Embora curto, o setlist foi satisfatório e a interação da banda com a plateia também – na saída do show ainda era possível ver pessoas comprando o merchandising oficial, prova de que realmente valeu a pena fazer parte de mais essa ode ao submundo.
Mesmo sendo dia de eleições estaduais/municipais no país, às 15:30h já havia uma fiel legião de headbangers para garantir seu lugar e prestigiar a primeira banda, a paulista NIGHTPROWLER, com pegada de heavy metal tradicional setentista mesclada com hard rock, tanto no visual à base de couro e correntes, como nos timbres e velocidade dos riffs.
A banda, composta por Fernando Donasi (vocal – TEMPLOMAYOR), Luke de Couto, Igor Senna (TROVÃO – guitarras), Lucas Chuluc (TROVÃO, ÁLCOOL – baixo) e Marck Oliver (bateri – ARMADILHA), apresenta a faixa nova, “Free the Animal”, e também executa canções de seu álbum ‘No Escape’, de 2018. Uma apresentação regada a muitos tappings – com participação inclusive de Fernando, que também é guitarrista – e vocais agudos, assim como uma ótima faixa instrumental – o petardo “The Witches Curse”. Com certeza uma ótima pedida para iniciar o dia.
A segunda a subir ao palco, às 16:25h, é a também paulista WEEDEVIL, de doom/stoner, que inclusive transforma o palco em um cenário mais ritualístico adicionando uma cruz invertida e uma cabeça de bode ao pedestal da cantora Carol Poison. O vocal ao mesmo tempo intenso e melódico da bela jovem já chama atenção desde o início, embora possamos perceber que ela esteja visivelmente incomodada com seu retorno durante toda a primeira faixa – o que se confirma quando já na segunda música, ela pede “pelo amor de Satan” que aumentem seu volume, e felizmente o problema parece ser resolvido. O grupo, que conta ainda com Cláudio Funari (GIANT JELLYFISH) mandando excelentes linhas de baixo, Henrique Bitencourt (GIANT JELLYFISH, ATOMIC DUST) e Paulo Ueno nas guitarras e Flávio Cavichioli na bateria, executa quase que na íntegra seu mais recente trabalho, “Profane Smoke Ritual”, lançado em junho. Uma performance de alto nível e que sem dúvida impressionou quem já havia escutado nas plataformas digitais e angariou novos fãs.
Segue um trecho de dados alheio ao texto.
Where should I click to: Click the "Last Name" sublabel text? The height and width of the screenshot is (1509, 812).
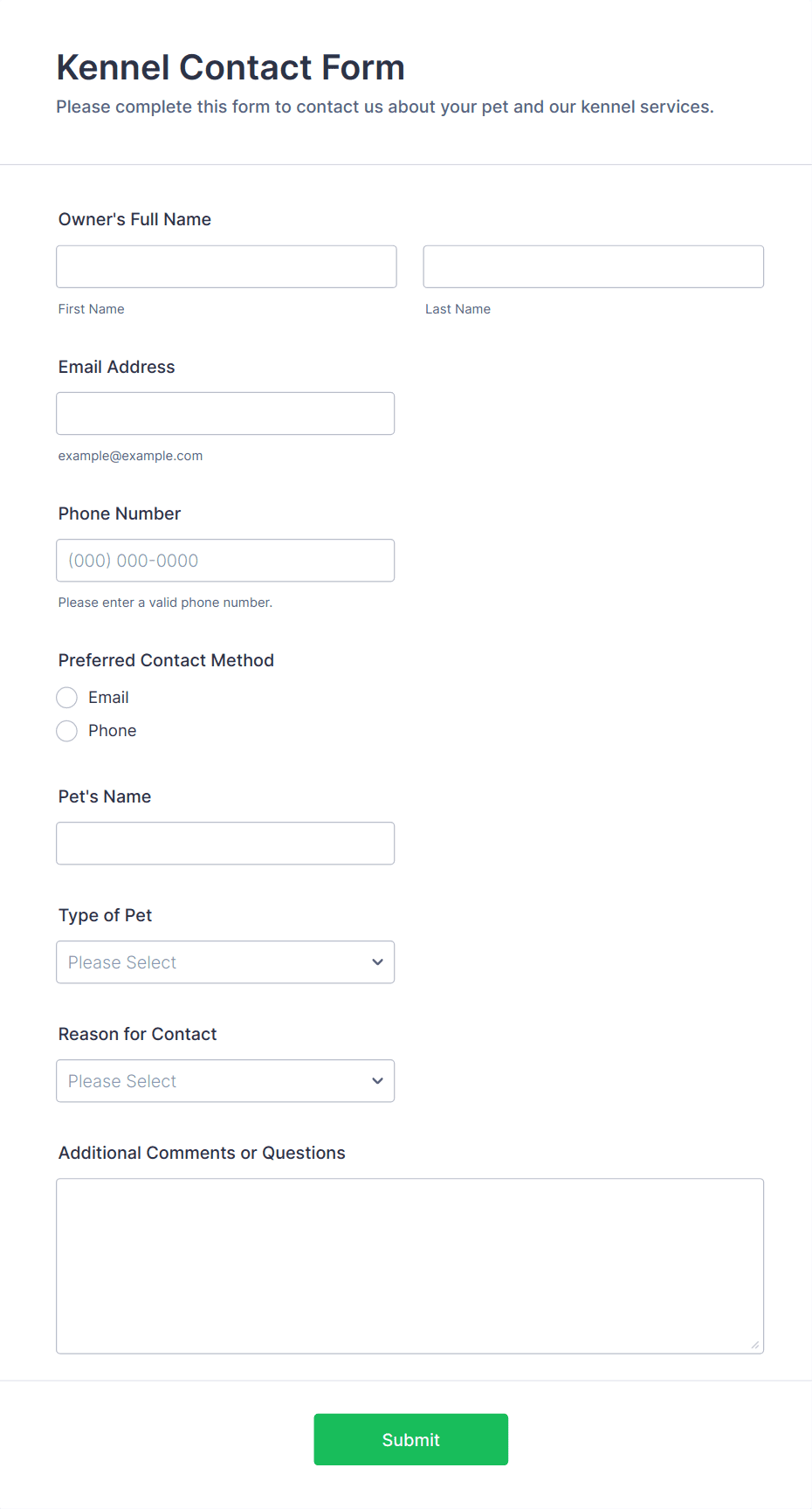pos(458,309)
Já às 17:10h, a vibe muda completamente com a presença dos mineiros da TANTUM, banda de Hard & Heavy que usa e abusa do vermelho em sua composição visual, desde as pinturas faciais tribais até os figurinos e o volumoso cabelo da frontwoman/multi-instrumentista Chervona (vocais, teclado e flauta transversal) – e não à toa, pois o grupo promove o recém-lançado sigle ‘ROJO’, que conta a história da guerreira de mesmo nome. O show é recheado de performances cênicas da cantora munida de diferentes elementos como máscara de odalisca e cálice de sangue, referenciando diversas faixas do álbum de estreia “Turning Tables” (2022). Compõem o palco ainda Laer Aliv no baixo e os estreantes Jango Brumano (guitarra) e Rafael Mineiro (bateria). Chervona agradece a recepção sempre calorosa dos paulistanos e anuncia que temos a honra de estar ouvindo em primeiríssima mão a faixa “On the Road”, ainda não lançada; portanto, ela nos ensina a cantar junto o refrão e pede que todos acompanhem também com palmas. Embora o estilo em alguns pontos destoe bastante do Lucifer, o público foi respeitoso e se divertiu bastante.
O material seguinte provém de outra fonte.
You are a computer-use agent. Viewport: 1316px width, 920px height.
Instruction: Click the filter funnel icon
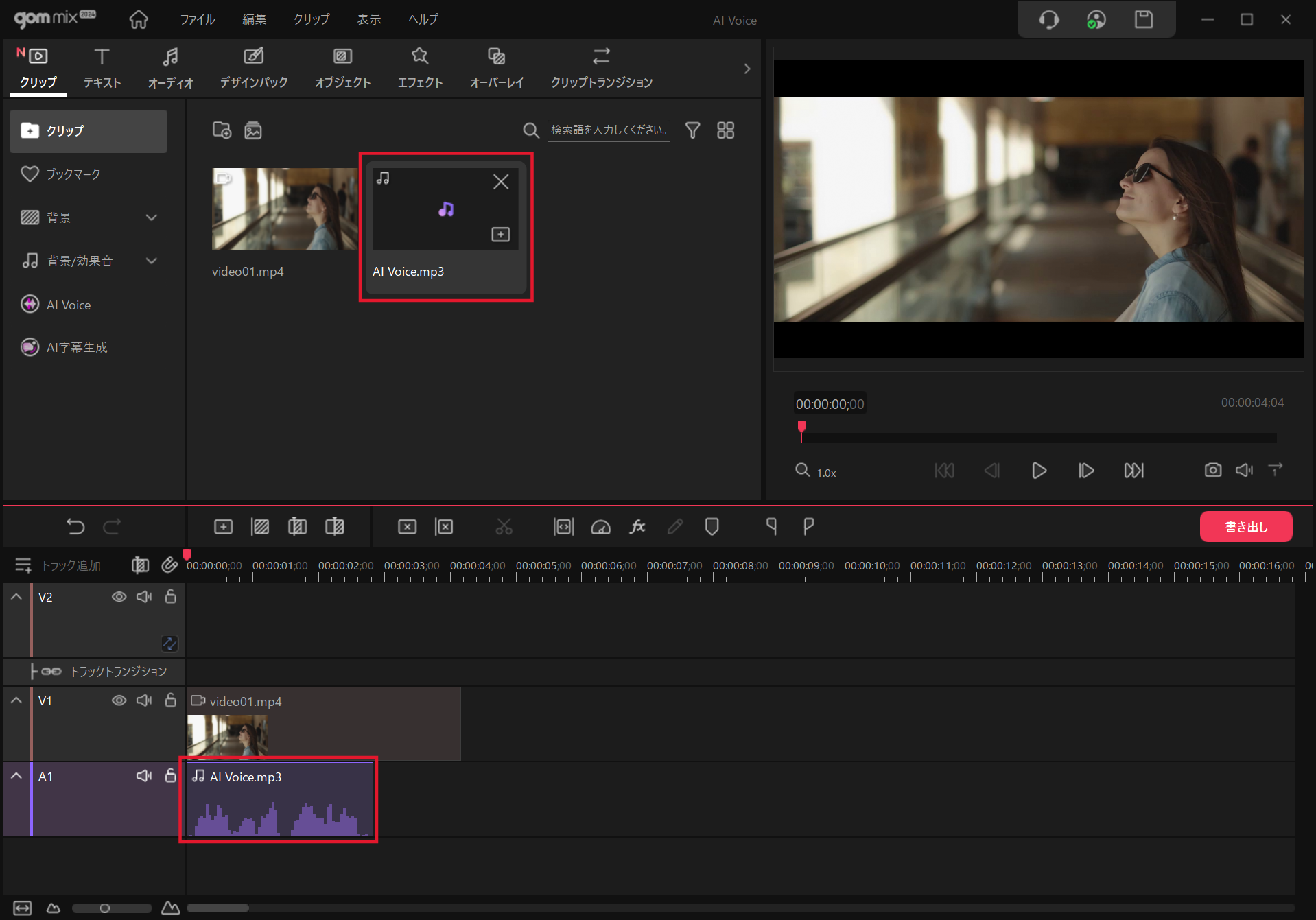(x=692, y=130)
Outra banda mineira, esta na estrada já há cerca de uma década, devolve a atmosfera macabra ao ambiente: às 18:20h entra a PESTA, com seu stoner/doom. Formada por Thiago Cruz – Vocal, Marcos Cunha – Guitarra, Anderson Vaca – Baixo, Flávio Freitas – Drums, apresentam majoritariamente faixas de seu álbum “Faith Bathed in Blood”, de 2019, já que atualmente estão em processo de composição do próximo trabalho. Boa parte do peso com certeza fica a cargo do timbre de baixo e dos vocais por vezes fantasmagóricos. É nítida a influência do Black Sabbath e em alguns momentos o frontman parece conseguir unir algumas das melhores características dos dois vocalistas mais icônicos que passaram pela trajetória dos avôs do doom: Ozzy, através dos vocais mais agudos, e Dio, através da esvoaçante bata cigana e os chifrinhos para espantar mau-olhado.
Última atração antes da principal, às 19:30h chega então a novata paulista Space Grease, com elementos que passam pelo punk rock, acid rock, psicodelia experimental e até mesmo ritmos latinos, pela presença de percussão com atabaques e maracás (que, por sinal, mal se ouvem). Formada por Jú Ramirez (vocal), Franco Ceravolo (guitarra & vocal de apoio), Diego Nakasone (guitarra), Tonhão (baixo) e Giga (drums), possuem apenas um EP (“Can’t Hide”), de 2023, cuja faixa-título foi a que mais chamou atenção. A essa hora, a casa certamente já conta com um público muito maior pela proximidade do show do Lucifer – horário nobre que talvez devesse ter sido reservado para uma das bandas com sonoridade mais semelhante. Jú anuncia uma faixa inédita, “Get Away”, que fará parte do EP a ser lançado em breve. Encerrando com a agitada “Separation Time”, seu primeiro single, a banda se despede agradecendo a receptividade da plateia.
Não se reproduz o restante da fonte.